Cultura para qué: el Ministerio de Cultura y las amenazas de recorte presupuestario

cultura para quePor: Priscilla Carballo Villagra

En un contexto de crisis sanitaria en el que pensaríamos que ha quedado más que demostrada la necesidad de que exista una institucionalidad fuerte, irónicamente desde la Asamblea Legislativa se han formulado una serie de ataques contra la institucionalidad pública, y el Ministerio de Cultura al igual que otras instituciones ha sido objeto de intentos de recortes significativos. En este escenario es relevante hacerse la pregunta: ¿por qué es importante tener un Ministerio de Cultura?


Lo primero que se debe tener presente es que las instituciones estatales lo que hacen es operacionalizar y garantizar derechos que han sido estipulados en el ordenamiento jurídico nacional e internacional, es decir, derechos que los Estados se han comprometido a brindar a las personas que habitan su territorio. La forma de financiar el quehacer de estas instituciones es por medio de los impuestos que pagamos todas las personas por diferentes vías. De manera que estos recursos son colectivos, y el Estado debe administrarlos y devolverlos en forma de proyectos y servicios.


De esta manera, el Ministerio de Cultura es una de las entidades encargadas de garantizar el acceso a manifestaciones culturales diversas y plurales, además de impulsar políticas para el sector. Un recorte al Ministerio de Cultura no implica que un país “se quede sin cultura”, como de manera errada algunas personas manifiestan. Esa afirmación no tiene mucho sentido porque no existen colectividades humanas sin prácticas culturales. La gravedad de las amenazas de recortes radica en que la labor del Ministerio es garantizar el acceso de la población a una oferta permanente de actividades culturales como un derecho humano, actividades gratuitas como las de los Festivales de las artes, o pagadas idealmente a bajos costos como las realizadas en teatros públicos.
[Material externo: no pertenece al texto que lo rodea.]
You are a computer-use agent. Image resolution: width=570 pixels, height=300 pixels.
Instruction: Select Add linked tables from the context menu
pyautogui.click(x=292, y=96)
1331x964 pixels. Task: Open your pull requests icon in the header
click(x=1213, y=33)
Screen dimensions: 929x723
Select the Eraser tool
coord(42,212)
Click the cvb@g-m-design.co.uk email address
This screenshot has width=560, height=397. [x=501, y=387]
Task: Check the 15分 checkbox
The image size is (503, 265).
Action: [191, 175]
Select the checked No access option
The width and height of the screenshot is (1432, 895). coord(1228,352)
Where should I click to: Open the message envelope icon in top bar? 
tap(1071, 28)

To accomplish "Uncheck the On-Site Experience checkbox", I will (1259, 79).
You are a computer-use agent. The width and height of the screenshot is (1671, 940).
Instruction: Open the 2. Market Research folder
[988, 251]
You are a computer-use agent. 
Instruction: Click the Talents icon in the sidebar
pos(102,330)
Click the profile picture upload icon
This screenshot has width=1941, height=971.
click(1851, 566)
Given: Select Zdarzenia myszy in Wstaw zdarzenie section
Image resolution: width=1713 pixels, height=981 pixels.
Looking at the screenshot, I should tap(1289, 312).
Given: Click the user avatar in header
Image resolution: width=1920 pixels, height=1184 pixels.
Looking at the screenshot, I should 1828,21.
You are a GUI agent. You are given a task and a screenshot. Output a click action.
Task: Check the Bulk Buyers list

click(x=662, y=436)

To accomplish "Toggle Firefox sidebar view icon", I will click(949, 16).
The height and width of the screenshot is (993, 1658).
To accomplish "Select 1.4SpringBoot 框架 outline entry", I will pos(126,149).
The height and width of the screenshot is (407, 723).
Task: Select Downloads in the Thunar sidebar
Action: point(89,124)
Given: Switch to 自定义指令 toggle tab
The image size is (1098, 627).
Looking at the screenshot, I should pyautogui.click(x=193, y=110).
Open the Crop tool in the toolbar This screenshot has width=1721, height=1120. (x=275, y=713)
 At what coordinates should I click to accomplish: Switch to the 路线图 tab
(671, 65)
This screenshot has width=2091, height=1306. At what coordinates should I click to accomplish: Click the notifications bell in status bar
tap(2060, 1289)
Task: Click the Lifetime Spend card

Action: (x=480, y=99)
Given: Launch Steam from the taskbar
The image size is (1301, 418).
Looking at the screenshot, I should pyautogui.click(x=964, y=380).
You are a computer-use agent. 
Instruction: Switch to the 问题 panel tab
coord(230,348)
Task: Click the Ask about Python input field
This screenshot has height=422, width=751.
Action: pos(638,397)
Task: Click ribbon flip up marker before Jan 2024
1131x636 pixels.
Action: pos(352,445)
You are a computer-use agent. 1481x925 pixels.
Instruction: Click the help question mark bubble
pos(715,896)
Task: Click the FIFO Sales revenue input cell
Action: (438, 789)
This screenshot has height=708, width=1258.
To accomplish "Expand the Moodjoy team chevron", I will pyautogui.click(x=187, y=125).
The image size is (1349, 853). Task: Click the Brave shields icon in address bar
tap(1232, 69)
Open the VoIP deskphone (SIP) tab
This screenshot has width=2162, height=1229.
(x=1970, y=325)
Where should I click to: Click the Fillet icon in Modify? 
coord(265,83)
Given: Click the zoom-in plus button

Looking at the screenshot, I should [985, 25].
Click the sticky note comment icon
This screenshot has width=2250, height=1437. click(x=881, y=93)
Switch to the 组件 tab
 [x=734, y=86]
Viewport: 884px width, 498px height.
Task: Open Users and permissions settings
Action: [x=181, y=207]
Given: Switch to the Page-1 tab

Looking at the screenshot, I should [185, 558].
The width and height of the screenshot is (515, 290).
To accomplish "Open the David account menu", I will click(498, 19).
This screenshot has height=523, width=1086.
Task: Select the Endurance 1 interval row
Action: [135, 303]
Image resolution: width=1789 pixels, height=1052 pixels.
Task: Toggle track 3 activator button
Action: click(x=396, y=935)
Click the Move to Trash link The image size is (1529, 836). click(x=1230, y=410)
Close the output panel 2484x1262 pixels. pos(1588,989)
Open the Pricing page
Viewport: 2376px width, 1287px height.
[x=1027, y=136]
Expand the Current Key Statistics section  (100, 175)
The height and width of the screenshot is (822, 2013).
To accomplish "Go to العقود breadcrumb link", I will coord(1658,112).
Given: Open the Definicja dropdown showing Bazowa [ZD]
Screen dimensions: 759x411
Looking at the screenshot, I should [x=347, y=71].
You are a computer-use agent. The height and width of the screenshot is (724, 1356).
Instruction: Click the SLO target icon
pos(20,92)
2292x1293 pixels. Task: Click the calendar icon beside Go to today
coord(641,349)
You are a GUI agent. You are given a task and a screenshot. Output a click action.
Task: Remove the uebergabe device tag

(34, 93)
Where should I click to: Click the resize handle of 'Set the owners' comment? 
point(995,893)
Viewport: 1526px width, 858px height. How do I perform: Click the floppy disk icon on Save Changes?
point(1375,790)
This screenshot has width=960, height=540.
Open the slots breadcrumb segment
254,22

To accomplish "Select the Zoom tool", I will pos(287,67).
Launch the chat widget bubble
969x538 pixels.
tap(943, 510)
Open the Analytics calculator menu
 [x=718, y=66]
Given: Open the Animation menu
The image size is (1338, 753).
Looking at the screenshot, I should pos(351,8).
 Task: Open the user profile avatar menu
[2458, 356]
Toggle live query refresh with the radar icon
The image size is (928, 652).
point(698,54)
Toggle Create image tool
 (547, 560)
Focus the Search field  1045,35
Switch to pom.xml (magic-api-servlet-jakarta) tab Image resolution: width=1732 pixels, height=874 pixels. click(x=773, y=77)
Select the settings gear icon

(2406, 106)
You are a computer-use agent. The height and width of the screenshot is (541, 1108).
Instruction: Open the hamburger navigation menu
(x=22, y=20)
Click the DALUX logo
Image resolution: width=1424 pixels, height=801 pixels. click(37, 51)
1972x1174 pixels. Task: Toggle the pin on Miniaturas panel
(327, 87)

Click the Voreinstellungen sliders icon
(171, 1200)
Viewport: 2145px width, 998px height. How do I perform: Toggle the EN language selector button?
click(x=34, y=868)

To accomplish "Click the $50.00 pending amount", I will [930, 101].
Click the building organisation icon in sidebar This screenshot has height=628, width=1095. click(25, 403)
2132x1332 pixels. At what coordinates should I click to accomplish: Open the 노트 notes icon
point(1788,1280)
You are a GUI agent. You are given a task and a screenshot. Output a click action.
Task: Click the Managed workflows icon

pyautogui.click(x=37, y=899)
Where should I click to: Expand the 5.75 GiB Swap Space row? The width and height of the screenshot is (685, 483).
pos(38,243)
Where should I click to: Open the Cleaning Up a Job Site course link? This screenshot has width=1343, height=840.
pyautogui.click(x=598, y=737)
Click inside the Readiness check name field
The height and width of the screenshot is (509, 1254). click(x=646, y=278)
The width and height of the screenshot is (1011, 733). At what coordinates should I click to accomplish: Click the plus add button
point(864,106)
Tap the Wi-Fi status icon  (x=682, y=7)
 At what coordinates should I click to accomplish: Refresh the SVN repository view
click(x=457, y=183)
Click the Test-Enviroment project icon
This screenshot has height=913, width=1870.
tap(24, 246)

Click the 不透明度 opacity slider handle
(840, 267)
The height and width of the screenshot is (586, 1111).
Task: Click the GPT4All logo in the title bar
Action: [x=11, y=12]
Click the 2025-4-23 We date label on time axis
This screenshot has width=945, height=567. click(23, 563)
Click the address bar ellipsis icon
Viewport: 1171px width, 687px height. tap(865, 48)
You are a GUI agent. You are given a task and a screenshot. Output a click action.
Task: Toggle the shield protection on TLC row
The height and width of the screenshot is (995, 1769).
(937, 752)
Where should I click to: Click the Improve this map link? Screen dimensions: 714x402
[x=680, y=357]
De manera que la discusión sobre el recorte de presupuesto de este Ministerio, implica plantear claramente que se estaría violentando un derecho que el Estado debe garantizar: el derecho de acceso a actividades culturales. Un derecho por el cual además todos y todas hemos pagado y continuamos pagando por medio de impuestos que se van a las arcas del Estado.


Con las críticas que se puedan tener a las ofertas culturales del Ministerio, como la visión eurocéntrica de muchas de ellas y falta de diversidad e innovación, entre muchas otras. Es importante entender que el debate refiere a un derecho, un derecho de acceso a actividades que tienen la capacidad de presentarle a las poblaciones otros mundos posibles, otras formas de relacionarse, otros horizontes, que trascienden la compulsión a producir y consumir que el capitalismo nos plantea como un único destino posible.


Por esto es importante defender el presupuesto para esta institución, pero también cuestionar al Ministerio, cuestionar sus bases y sus concepciones, las relaciones verticales que construye con el sector, la falta compromiso demostrado en esta crisis para dar soluciones concretas, y la falta de creatividad en el uso de los presupuestos en coyunturas críticas como las actuales.


Debemos defender la institución y su presupuesto, pero también apropiarnos del Ministerio de Cultura y darle vida, para que la burocracia no lo consuma, y así poder vivir el derecho a actividades culturales. Esto no es responsabilidad solamente de las organizaciones gremiales de las artes, nos toca a todos y todas como públicos, para garantizar que nuestro dinero nos sea devuelto por medio de una oferta cultural amplia como corresponde, y que nuestros derechos sean respetados.